Nicolas Sarkozy prend la parole sur sa condamnation
Transcription youtube_captions. À recouper avec la source d'origine.
Mesdames et messieurs, ce qui s'est passé aujourd'hui dans cette salle du tribunal correctionnel de Paris et d'une gravité extrême pour l'état de droit, pour la confiance qu'on peut avoir pour la justice. S'ils veulent absolument que je dorme en prison, je dormirai en prison. Mais la tête haute.
Je suis innocent. Ceux qui me haïsent à ce point pensent m'humilier. Ce qu'ils ont humilié aujourd'hui, c'est la France.
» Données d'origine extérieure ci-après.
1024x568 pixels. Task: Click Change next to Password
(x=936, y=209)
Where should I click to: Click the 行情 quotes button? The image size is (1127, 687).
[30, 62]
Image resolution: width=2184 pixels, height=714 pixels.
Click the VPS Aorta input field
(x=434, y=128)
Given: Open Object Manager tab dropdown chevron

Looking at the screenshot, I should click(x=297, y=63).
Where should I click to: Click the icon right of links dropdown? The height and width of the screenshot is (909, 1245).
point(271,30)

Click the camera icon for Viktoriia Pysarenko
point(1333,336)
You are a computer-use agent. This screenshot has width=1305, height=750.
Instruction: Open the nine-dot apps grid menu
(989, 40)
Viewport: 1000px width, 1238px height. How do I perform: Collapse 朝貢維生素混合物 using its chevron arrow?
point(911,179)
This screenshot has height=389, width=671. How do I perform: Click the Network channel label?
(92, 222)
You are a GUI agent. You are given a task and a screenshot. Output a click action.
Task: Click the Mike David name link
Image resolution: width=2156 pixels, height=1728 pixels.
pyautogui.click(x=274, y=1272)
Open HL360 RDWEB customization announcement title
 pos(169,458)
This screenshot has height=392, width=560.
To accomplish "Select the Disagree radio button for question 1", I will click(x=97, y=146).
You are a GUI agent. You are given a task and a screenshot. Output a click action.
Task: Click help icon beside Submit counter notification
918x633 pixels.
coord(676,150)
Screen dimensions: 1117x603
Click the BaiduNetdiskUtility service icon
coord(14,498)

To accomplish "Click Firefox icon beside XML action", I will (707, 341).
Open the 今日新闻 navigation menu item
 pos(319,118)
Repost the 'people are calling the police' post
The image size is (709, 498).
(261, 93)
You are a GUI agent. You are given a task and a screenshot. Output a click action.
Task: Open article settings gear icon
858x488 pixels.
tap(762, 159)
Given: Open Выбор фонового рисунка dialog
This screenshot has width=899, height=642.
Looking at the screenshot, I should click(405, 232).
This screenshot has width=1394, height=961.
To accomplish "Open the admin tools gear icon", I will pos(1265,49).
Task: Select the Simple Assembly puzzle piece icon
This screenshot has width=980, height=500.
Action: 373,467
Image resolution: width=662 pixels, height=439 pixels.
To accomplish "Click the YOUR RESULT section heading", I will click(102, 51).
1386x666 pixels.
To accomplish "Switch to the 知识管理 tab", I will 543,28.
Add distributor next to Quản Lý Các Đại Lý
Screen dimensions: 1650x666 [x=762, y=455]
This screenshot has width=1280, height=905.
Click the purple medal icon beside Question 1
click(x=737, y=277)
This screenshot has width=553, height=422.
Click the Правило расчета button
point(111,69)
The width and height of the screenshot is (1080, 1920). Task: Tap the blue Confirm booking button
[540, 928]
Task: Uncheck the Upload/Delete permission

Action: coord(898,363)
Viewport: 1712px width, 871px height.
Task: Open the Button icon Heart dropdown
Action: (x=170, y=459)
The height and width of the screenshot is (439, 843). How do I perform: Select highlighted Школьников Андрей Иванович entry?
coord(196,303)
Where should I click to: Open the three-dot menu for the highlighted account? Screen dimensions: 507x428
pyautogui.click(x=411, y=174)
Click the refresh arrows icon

C'est l'image de la France. Et si quelqu'un a trahi les Français, ce n'est pas moi. Fin du point presse et cette image déjà culte Carla Bruni qui arrache la bonnette de Méiapart et la jette par terre filmée sous un angle différent.
Monsieur le président, vous voyez une injustice incroyable. Le service aprèsvente de Sarkozy est assuré par l'un de ses deux avocats. Il affirme qu'il est innocent.
Est-ce qu'il a quand même des regrets dans toute cette affaire ? Quelque chose qu'il aurait fait différemment. C'est difficile d'être innocent et d'avoir des regrets.
Le seul le seul regret qu'on peut avoir peut-être, c'est de pas avoir réussi à convaincre le tribunal et réussi à lui donner l'envie d'être d'avoir suffisamment de courage pour revenir sur ces 12 ans d'enquête. Il a pas été condamné par hasard. Il a pas été condamné il a été condamné sur un fondement qui est un fondement très étrange.
Est-ce que vous êtes d'accord avec votre client quand il dit "C'est pas moi qu'on a humilié, c'est la France". C'est pas un peu excessif ? Faut lui demander à lui.
Je suis avocat moi. Vous avez validé cette phrase ? Je suis avocat.